Showing papers by "Raymond Bonnett published in 2003"

Photophysical behaviour of an opp-dibenzoporphyrin (2,12-diethyl-3,13-dimethyldibenzo[g,q]porphyrin) in micelles and organic solvents.

Abstract: Photophysical parameters relevant to photodynamic therapy have been studied for a novel lipophilic opp-dibenzoporphyrin (DBP), 2,12-diethyl-3,13-dimethyldibenzo[g,q]porphyrin, in N,N-dimethylformamide and TX-100 micelles. The structure of DBP is intermediate between a porphyrin and a phthalocyanine and is associated with higher molar extinction coefficients in the red Q-bands than those found in the haematoporphyrin derivative currently used for photodynamic therapy. The ultrafast measurements on DBP in DMF revealed a fast (ps) lifetime for the second excited singlet state. Observed lifetimes of the first excited singlet state were found to be similar in DMF and TX-100 (12.2 and 14.7 ns), but excited triplet lifetimes were different in the two solvents (0.46 and 2.86 µs). The fluorescent quantum yields of DBP in DMF and TX-100 were twice that of free-base tetraphenylporphyrin and the singlet oxygen quantum yield in DMF and TX-100 was high (0.56–0.65). The combination of stable chemical structure, stronger red-absorption, high singlet oxygen quantum yields, and high fluorescent quantum yields suggests that DBP is an potential chromophore for applications in photodynamic therapy.

Determination of vascular-endothelial growth factor levels in serum from tumor-bearing BALB/c mice treated with photodynamic therapy.

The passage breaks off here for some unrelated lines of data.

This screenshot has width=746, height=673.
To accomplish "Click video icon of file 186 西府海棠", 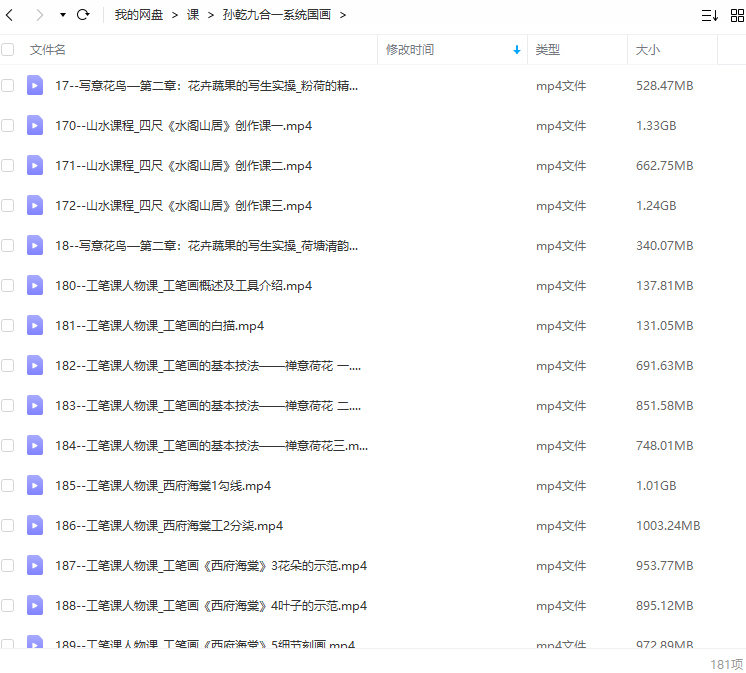I will 35,526.
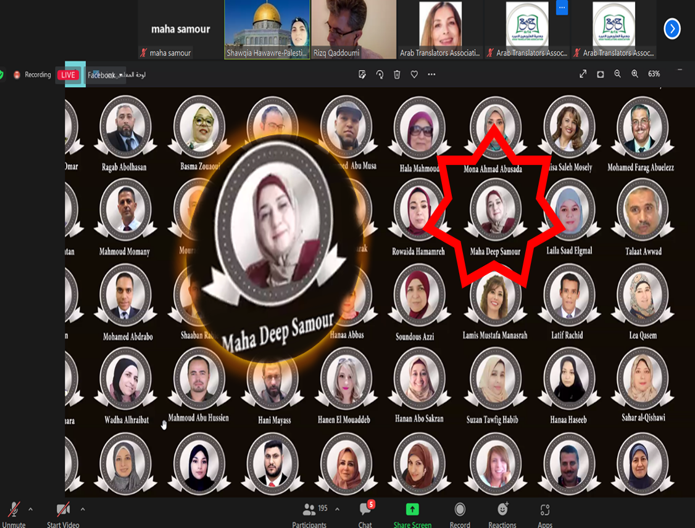This screenshot has height=528, width=695.
Task: Expand video options arrow beside Start Video
Action: 83,509
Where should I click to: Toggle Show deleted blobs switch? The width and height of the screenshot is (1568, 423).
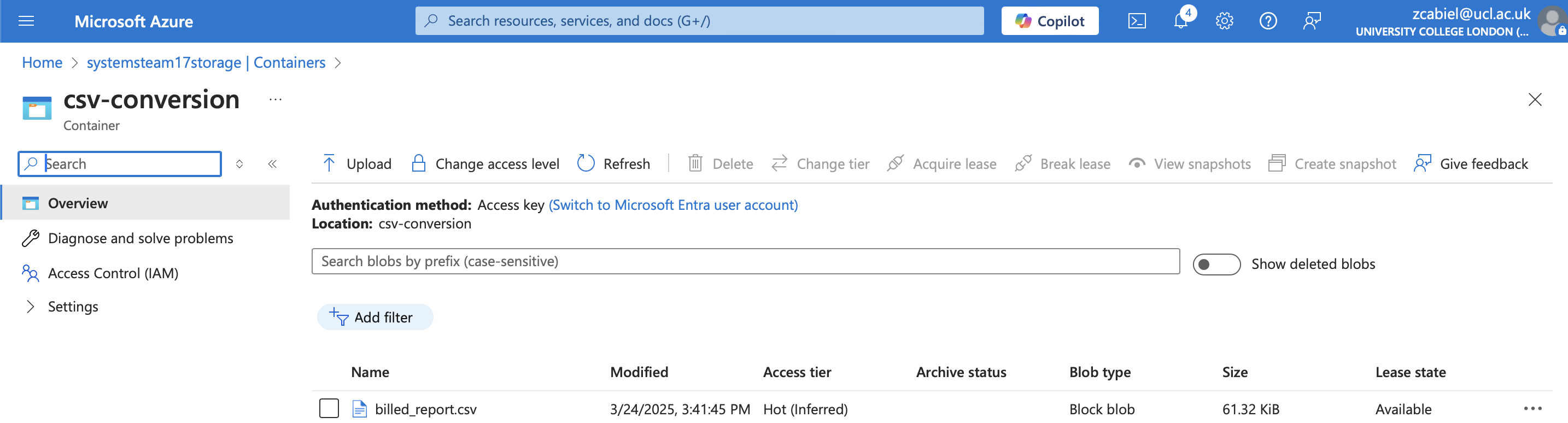coord(1215,264)
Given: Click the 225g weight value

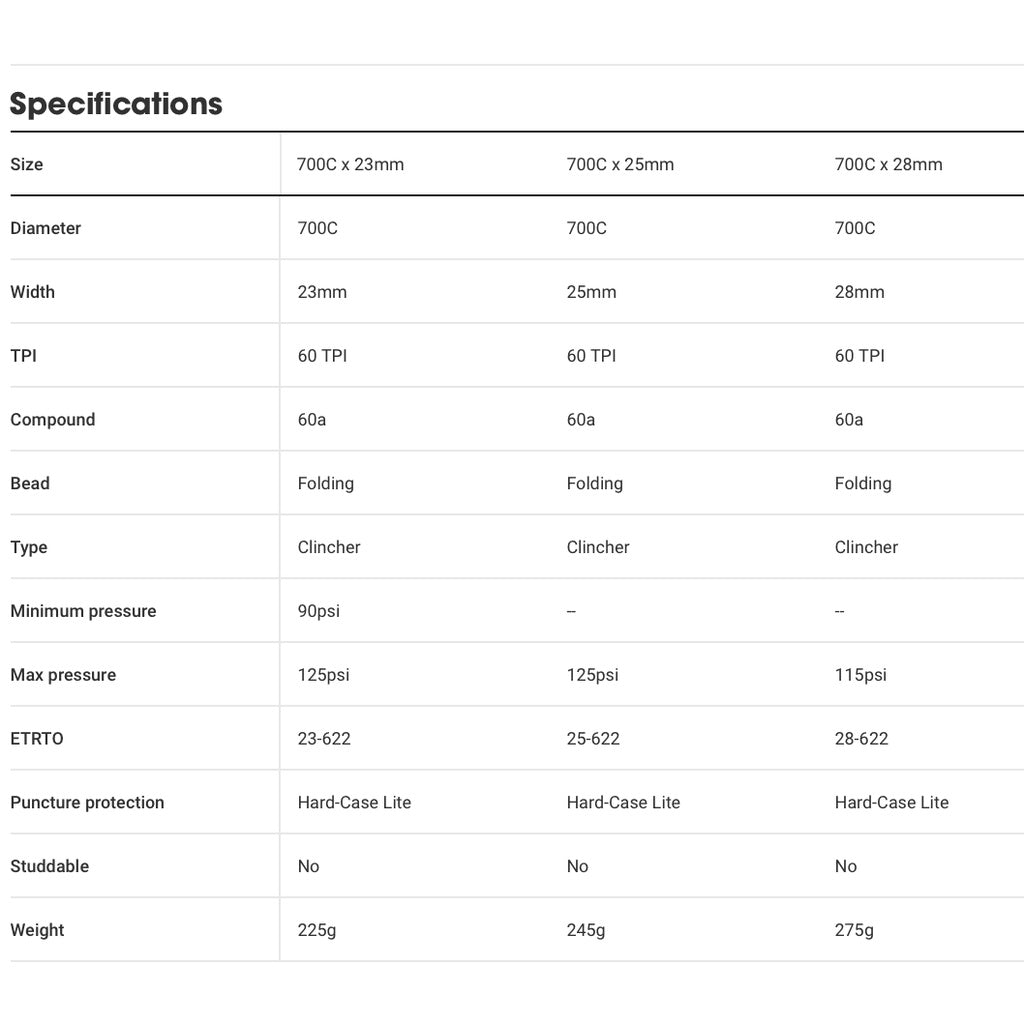Looking at the screenshot, I should pos(317,930).
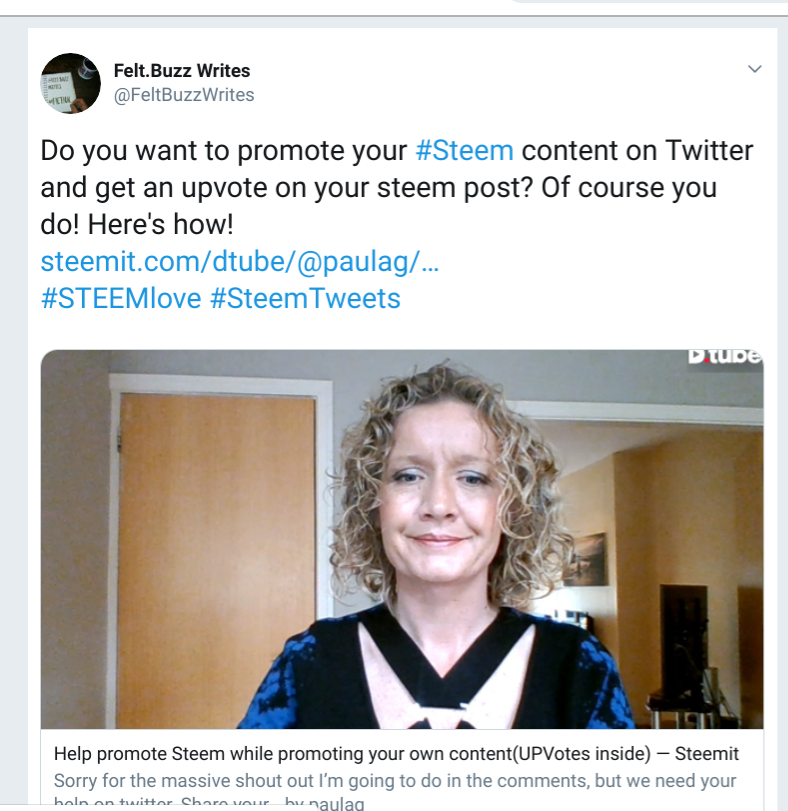788x811 pixels.
Task: Open the video preview thumbnail image
Action: 402,539
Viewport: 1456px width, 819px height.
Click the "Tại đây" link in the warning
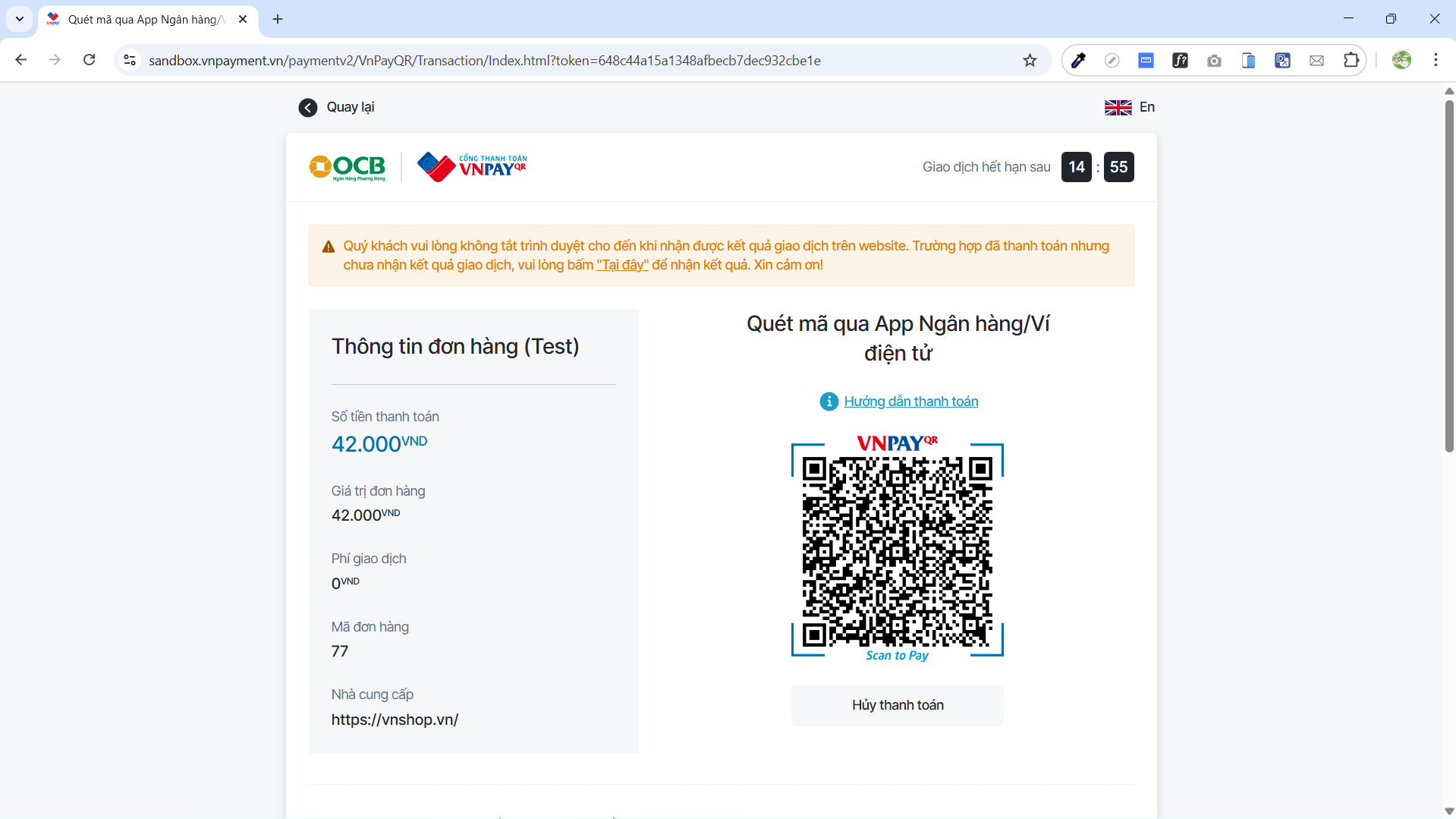[622, 265]
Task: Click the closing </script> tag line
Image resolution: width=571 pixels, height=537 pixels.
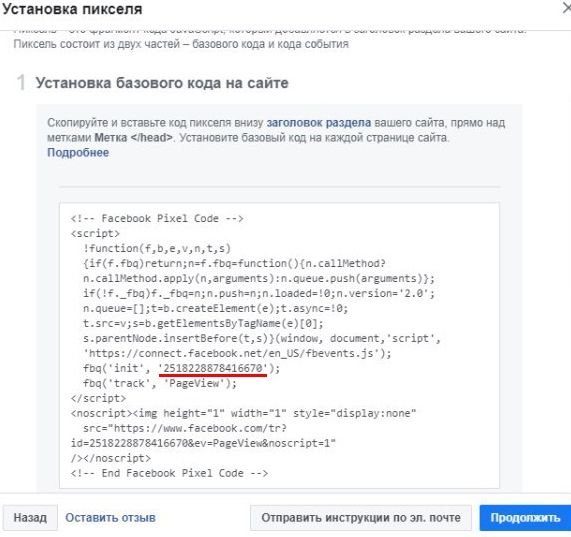Action: 98,398
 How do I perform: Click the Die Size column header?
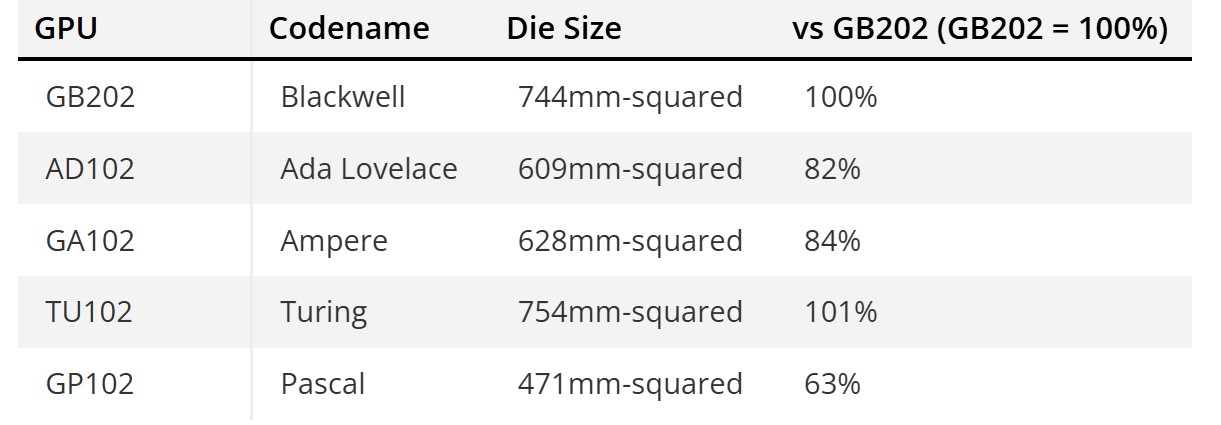(563, 29)
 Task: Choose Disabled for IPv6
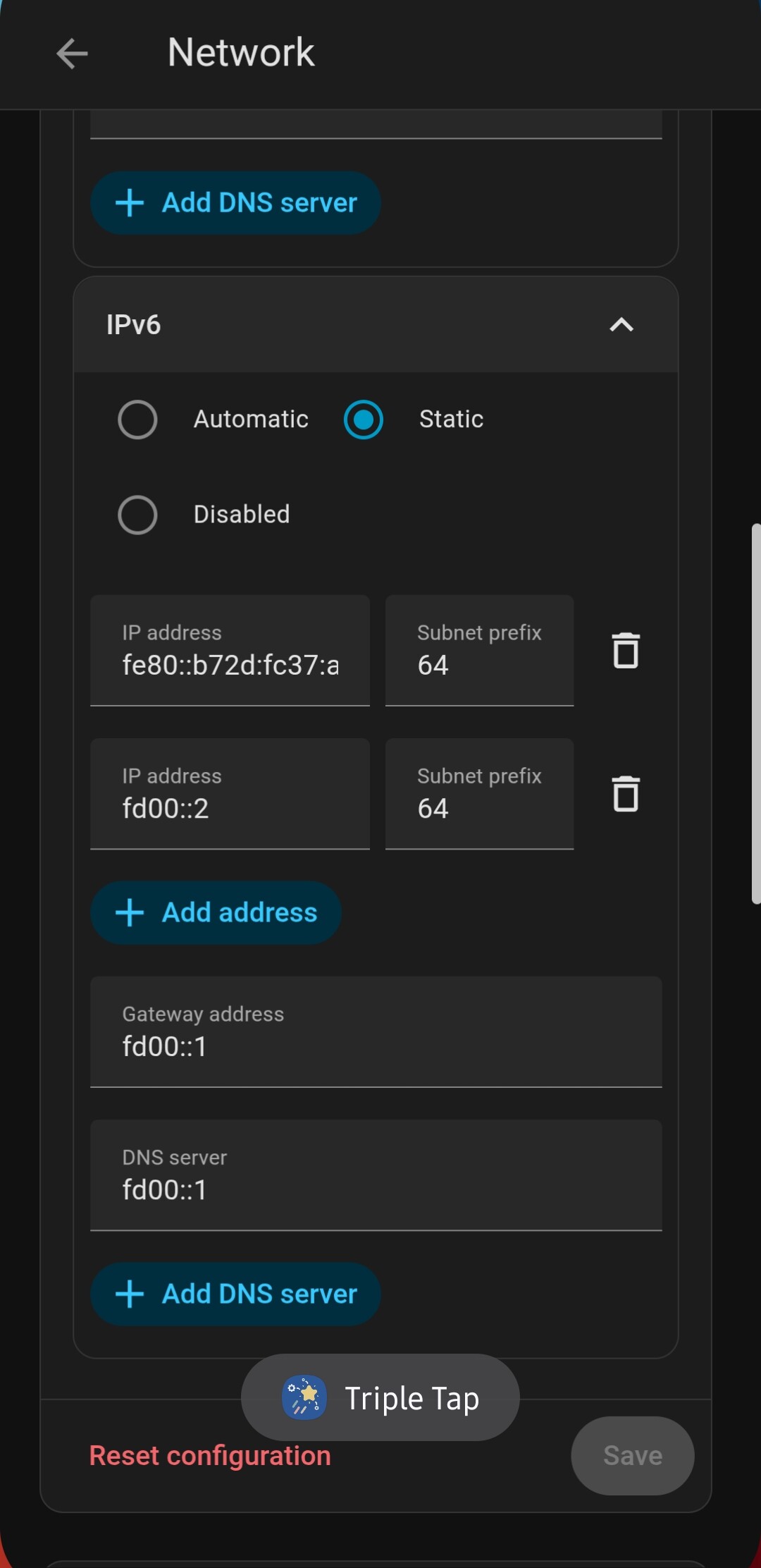pos(137,515)
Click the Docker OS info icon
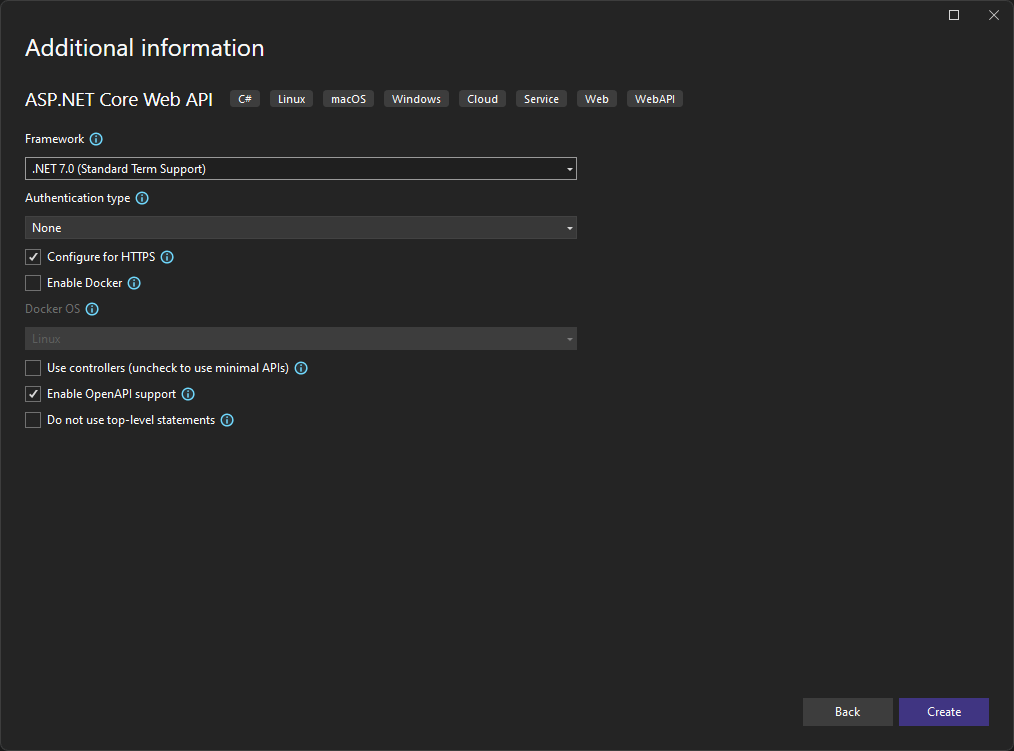Screen dimensions: 1014x751 point(92,309)
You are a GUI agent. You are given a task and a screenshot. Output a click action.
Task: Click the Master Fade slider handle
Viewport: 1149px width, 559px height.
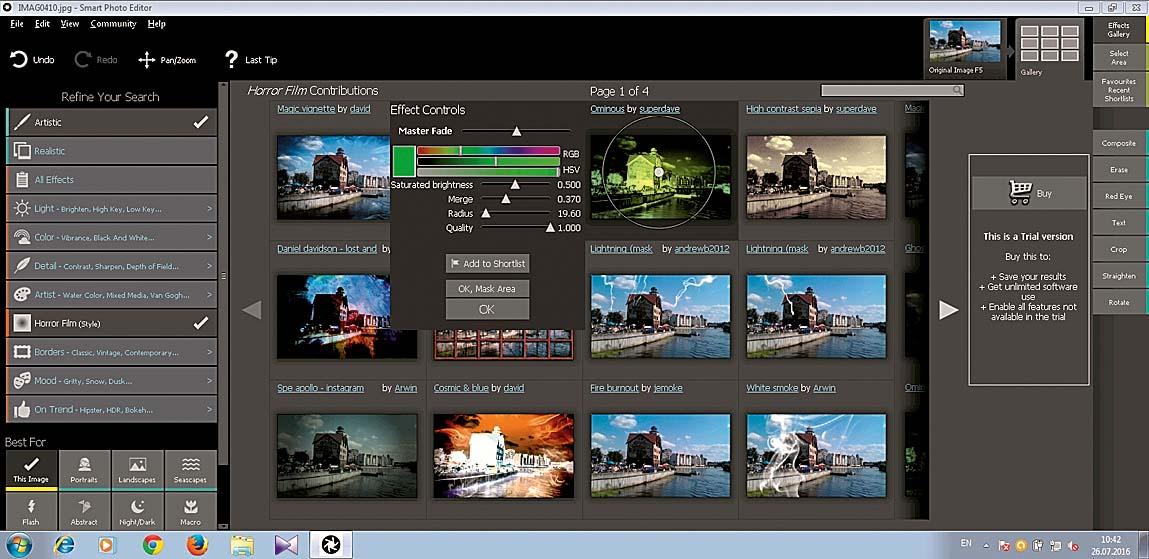[x=517, y=131]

Abstract: MATERIAL/METHODS We implanted a malignant tumour, BFS1 fibrosarcoma, into BALB/c mice and then treated them using a new photosensitizer, hydroxygallium (III) phthalocyanine tetrasulfonic acid tetrasodium salt, BON-6. The administration of this compound was followed by light irradiation using a halogen lamp at 680 nm. VEGF concentrations were measured in sera from the mice and compared to the time of tumor growth. RESULTS BON-6 was found to be effective in PDT. This feature was accompanied by low levels of VEGF after BON-6+PDT, and also prolongation of the time of survival of treated animals. The mice which received BON-6+PDT survived 83.8 days (SD 10.23). The mean survival time in control groups did not exceed 35 days. Additionally, measurement of tumor size showed total regression in single cases after BON-6+PDT. CONCLUSIONS PDT, by decreasing VEGF serum levels, may influence the capability of tumor tissue to form new vessels.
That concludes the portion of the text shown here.